Personalized feeds will recommend videos that are most likely to help; video ratings will utilize an algorithm like Netflix to recommend relevant content.

And howbot — a Facebook Messenger API will be able to listen and respond empathetically with therapeutic language developed by our team of pros. Emotional regulation – a place to fall apart.

KPIs

Our goal is to help grieving teens develop resilience through secure connections and emotional regulation.

KPIs: User engagement is our key to success, so we will be tracking videos rated and conversations with howbot closely.

Assumptions

Teens will share a useful resource with their online communities.

If a digital tool/community is available, teens who need grief support will use it and build resilient + relevant connections to heal.

Teens feel authentic online and will therefore be willing to share vulnerably on a digital platform.

Mitigating risks

Predators may use the platform to access vulnerable teens. Preventative measure: User verification through required Facebook login.

Teens may abuse the platform to bully one another in peer to peer communication.

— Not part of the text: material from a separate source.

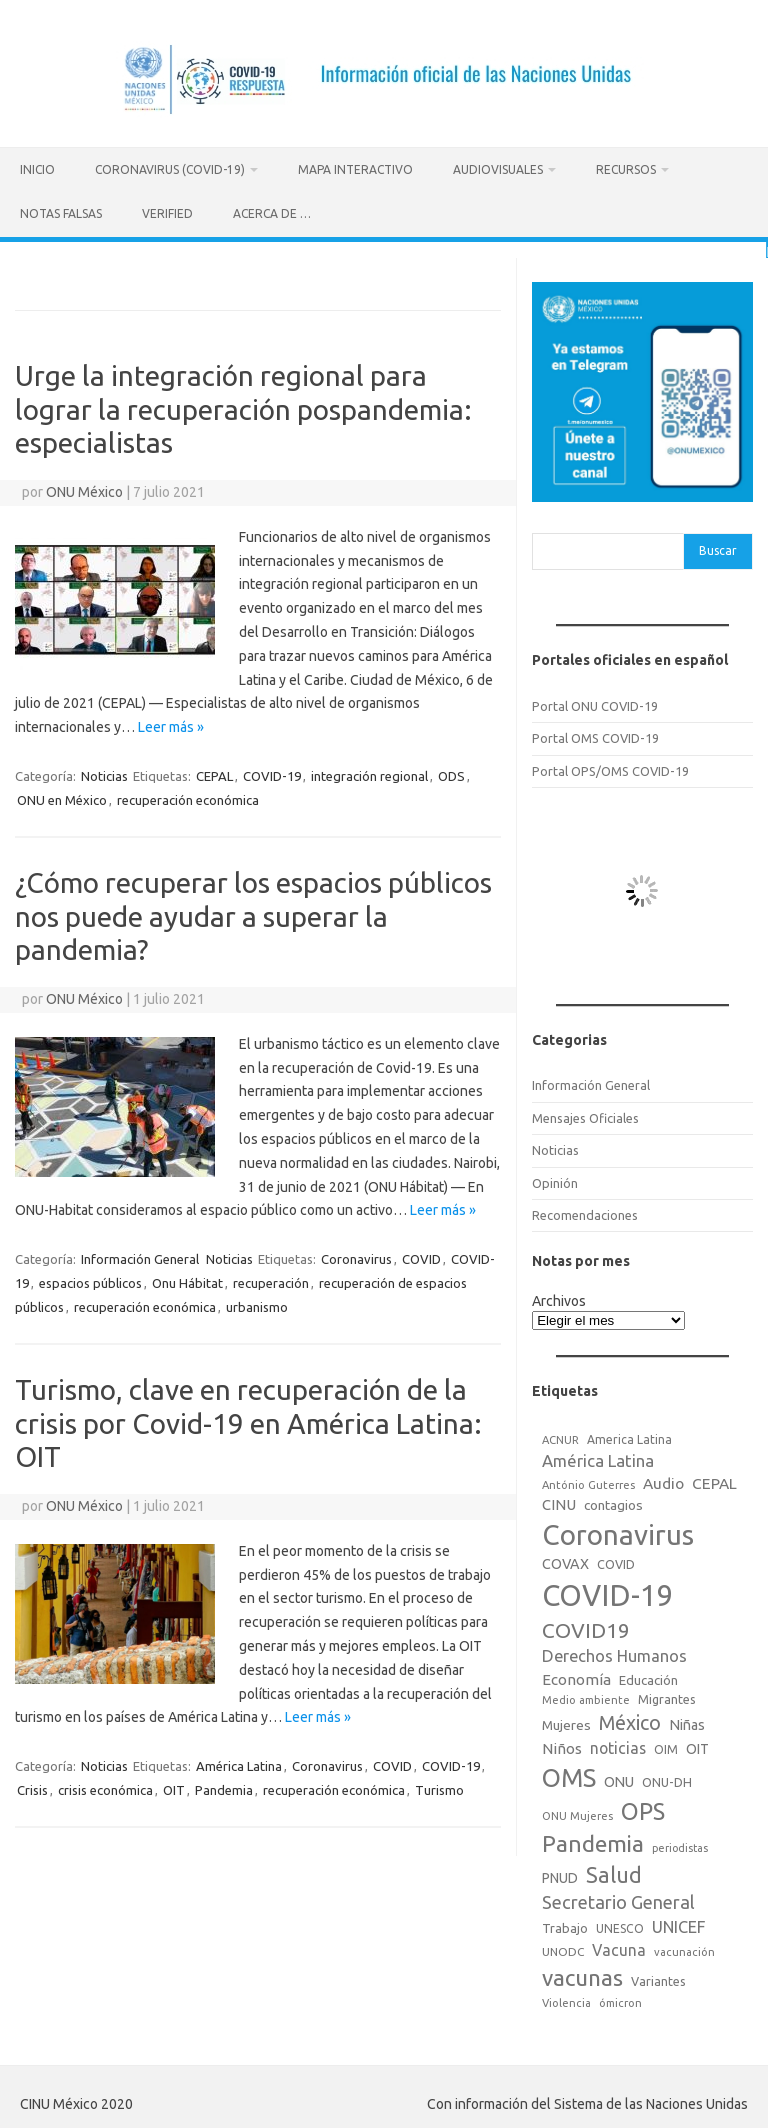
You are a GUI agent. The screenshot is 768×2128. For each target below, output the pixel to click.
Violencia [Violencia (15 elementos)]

Preventative measure: Community Commitment agreement + 3 complaints = out policy.

Teens may upload inappropriate video content. Preventative measure: Community Commitment + 1 strike = out policy.

Next Steps

Positioned to win: Our deep and prolific relationships with specialist and survivors in the death, grief and prison communities is a fantastic unfair advantage on top of our first-to-market position.

I am currently applying for grants to begin engineering and testing a functional MVP.